Microsoft's vision of a data culture is a sign of the times. Drive into San Francisco and there are billboards everywhere advertising tools for working with big data, telling us "We're all data nerds now". That's true -- as the adage goes "you can't manage something until you can measure it," and with today's tsunami of data there's little we can't measure.
New CEO Satya Nadella's vision of a world of ubiquitous computing and ambient intelligence is a way of looking at both sides of the story, where smart endpoints deliver data for analysis, and then use the results of that analysis to help users make decisions. It's a vision that's aiming to bring together the disparate elements of the Internet of Things, with the intent of giving them a purpose. There's no point in instrumenting every tanker car in an oil train if you're unable to use that data to handle routings and to plan maintenance schedules.
But you need tools to both capture and analyze that data -- tools that are able to scale.
That's where Microsoft's Azure cloud platform comes in, as a place to both capture and analyze that data. A new Azure service, the Azure Intelligent Systems Service (AISS), forms the backbone of Microsoft's Internet of Things.

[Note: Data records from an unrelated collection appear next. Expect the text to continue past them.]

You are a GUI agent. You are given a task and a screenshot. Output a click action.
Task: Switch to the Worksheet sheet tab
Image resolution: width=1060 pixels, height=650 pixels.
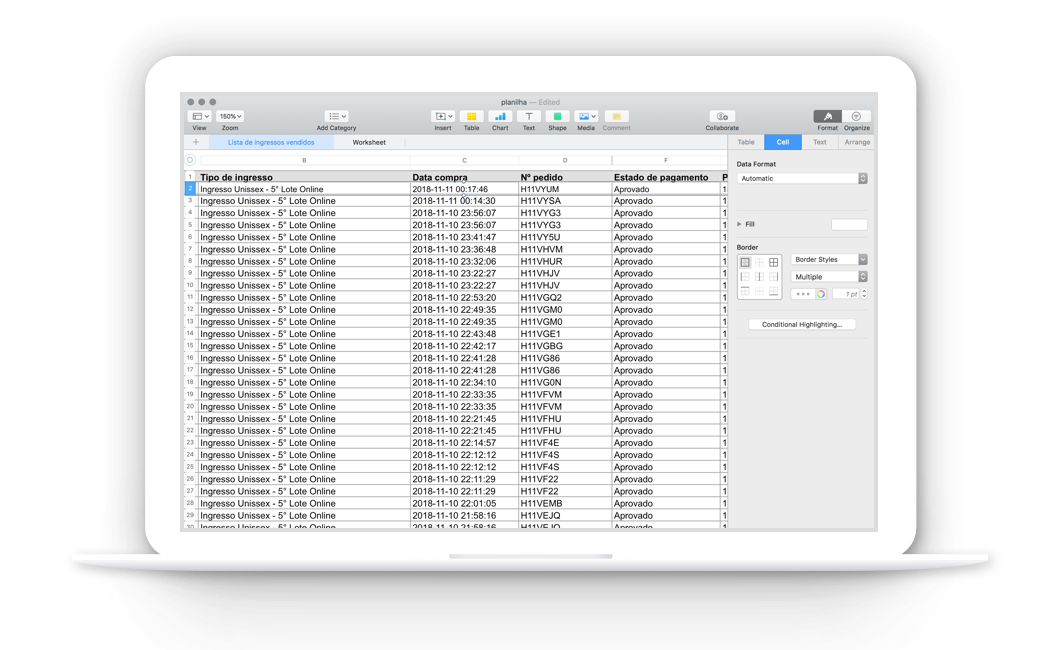coord(368,143)
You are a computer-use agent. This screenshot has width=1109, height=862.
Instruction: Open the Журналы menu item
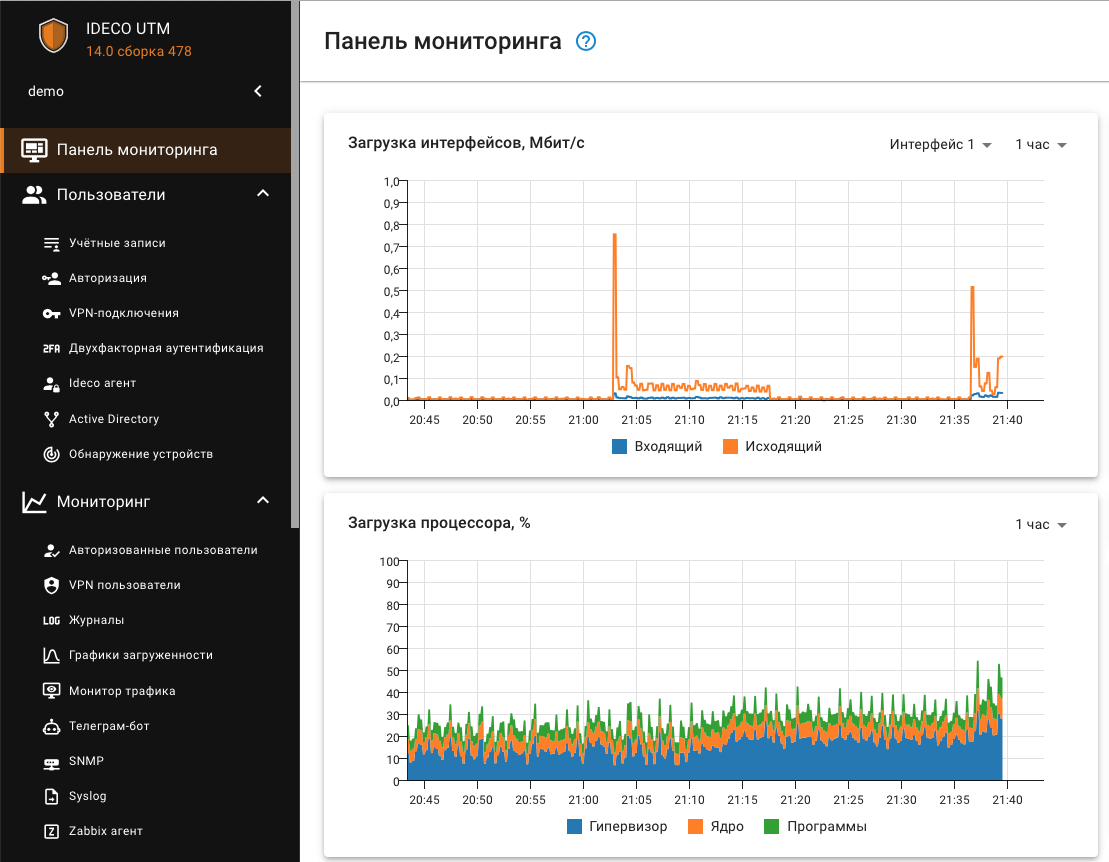tap(96, 620)
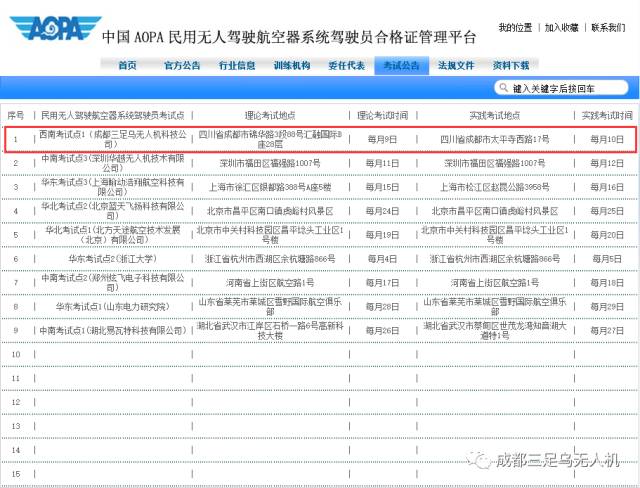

Intended to allow organizations to quickly build and deploy sensors and controllers, and to work with the data they produce, AISS builds on Azure's service bus model to provide a way of routing data, and of applying rules to the input and output of data analysis services.
While Microsoft would obviously prefer you to use it with its own Windows Embedded OS, AISS is endpoint agnostic: As long as a device or a gateway can connect over IP to the Internet, it can be connected to AISS. There's no need for new infrastructure, as you're using your existing Internet connection and taking advantage of a scalable cloud service to manage devices and to process the information they deliver.
The Internet of Things needs to be part of a data platform; it's about taking data from not-particularly smart devices, processing it at scale, applying intelligence (whether human or artificial), and then acting on the insights received. There's a lot that needs to be done to build such a system, and Microsoft is betting that its existing tools and services will be easier to use than building your own. Certainly it's an approach that should make sense to sensor and actuator manufacturers, hardware engineers that don't need to switch to delivering software at scale.
It's clear that AISS is a key component of Microsoft's instantiation of Nadella's ambient intelligence. By using technologies like Hadoop and the rules engine built into the Azure service bus, Microsoft is building a fast analytics platform that can work with both streamed and historic data, that's also capable of delivering an automated response to that data: a response that can be displayed on user dashboards, or that can be used to trigger an action on a controller at the other end of an IP address.
Big data needs lots of data to generate insights, and that's what the Internet of Things offers. If those insights are to become intelligence, then there's still a lot of work to be done -- and at scale. It's work that needs a cloud to work, and Microsoft is betting that Azure is the right cloud for the job.